Given passage START
In 1961, the gas laser was developed; this was the helium-neon laser which was described before. This laser produced a beam of light of even better spectral quality than the ruby laser and it also worked continuously rather than in a series of pulses. Originally the laser only produced light in the infra-red range of the spectrum and it was not until later that physicists were able to use the same concept to produce visible light.
In 1962, an injection laser was produced by various scientist research groups at around the same time. This used gallium arsenide which is a semi-conductor element. The laser light was produced by passing a large current through it.
Since 1962, these three types of lasers have been developed further and have been used for various applications.
Immediately after the laser had been developed, scientists were keen to use in medical uses as they could see it had a lot of potential for various parts of the industry, but the ruby crystal laser was not suitable as it was not the right colour or intensity for the work. So, in the mid 1960s, an argon laser was developed that was able to be used for surgery. Since then it has been used in many procedures such as laser eye surgery, removal of birth marks on the skin, extremely precise surgeries and also in procedures which require no anaesthetics. 10
The laser can also be used in some dental surgery practices, as they can be used to reduce the body's sensitivity to hot and cold, shape gums and can be a pain free replacement to some of the dental drill treatments such as fixing problems with dentures.
As well as the applications that lasers are already being used in, they could also become handy in other aspects too, such as the current energy crisis.
Lasers can produce intense amounts of energy and a laser at the Rutherford Appleton Laboratory near Oxford is no exception The Vulcan laser can produce petawatts (x1015) of energy - which is 10,000 times more powerful than the national grid - in 1 picosecond. This immense amount of energy could hold the key for nuclear fusion. 8
Nuclear fusion is the combining of tritium and deuterium to produce helium and a neutron. This reaction would result in a loss of mass, which would produce an immense amount of energy of about 17.6MeV. This has been predicted by using the equation:
E = mc2 (2)
Given passage END
Input data START
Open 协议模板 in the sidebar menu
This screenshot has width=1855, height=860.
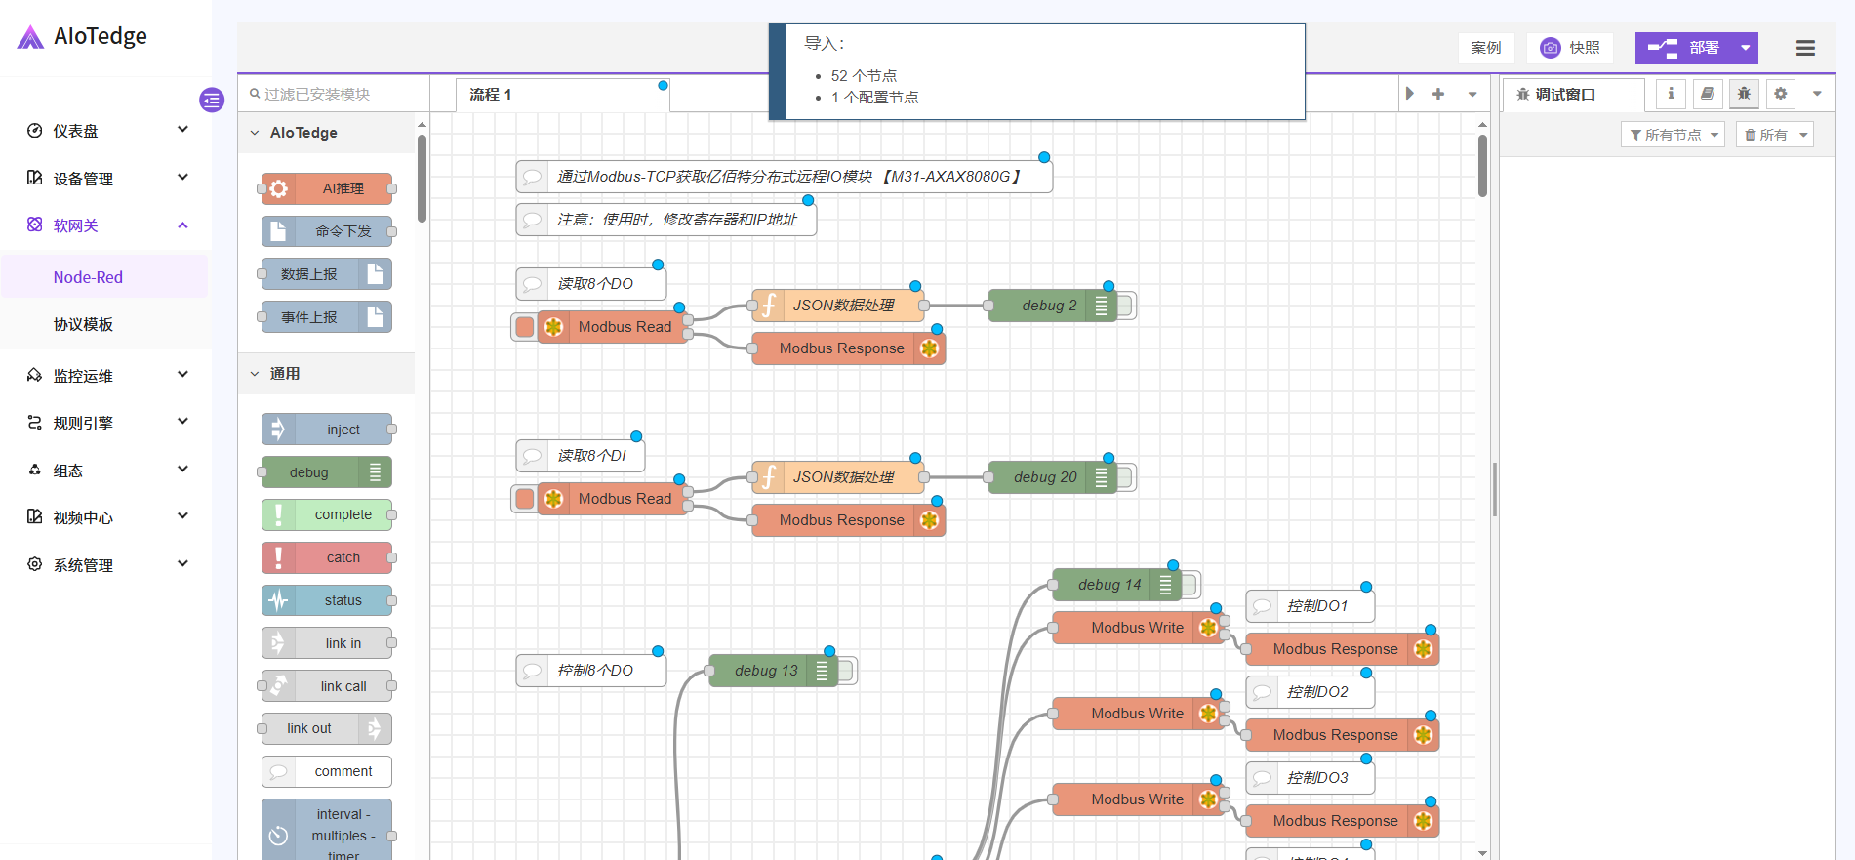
Input data END
Exercise requirements —
1. Answer these about the passage on lasers:
(a) Which semi-conductor was used in the injection laser of 1962?
(b) What kind of laser was developed in the mid 1960s for use in surgery?
(c) Where is the Vulcan laser located?
2. Please carry the passage on lasers forward from its final line.

Numbered responses —
1.
(a) Gallium arsenide.
(b) An argon laser.
(c) At the Rutherford Appleton Laboratory near Oxford.

2.
Where E is the energy produced, m is the mass loss and c is the speed of light.
Nuclear fusion occurs naturally in the Sun, but this is due to the gravitational pressure in the core, and therefore on Earth which has a naturally lower atmospheric pressure, a larger amount of energy is required as an input to produce the same effect.
The energy produced by the laser could provide the high temperatures required for this to occur, and if this does happen, then the energy crisis could well be solved.
Since the first production of the laser in 1960, it has quickly become one of the top inventions of the 20th century, being used in many different areas of science and making an easier, better way of life for people. The number of resulting inventions that have been produced from this single idea has been astonishing in the short period of 50 years. If the advances in the research and technology of this invention continue at the current rate, it could lead to even more advanced ideas, including energy production and even better medical techniques. The possibilities seem to be endless and it is a very exciting time to be I the world of Physics with the advances that are occurring everyday around this simple concept.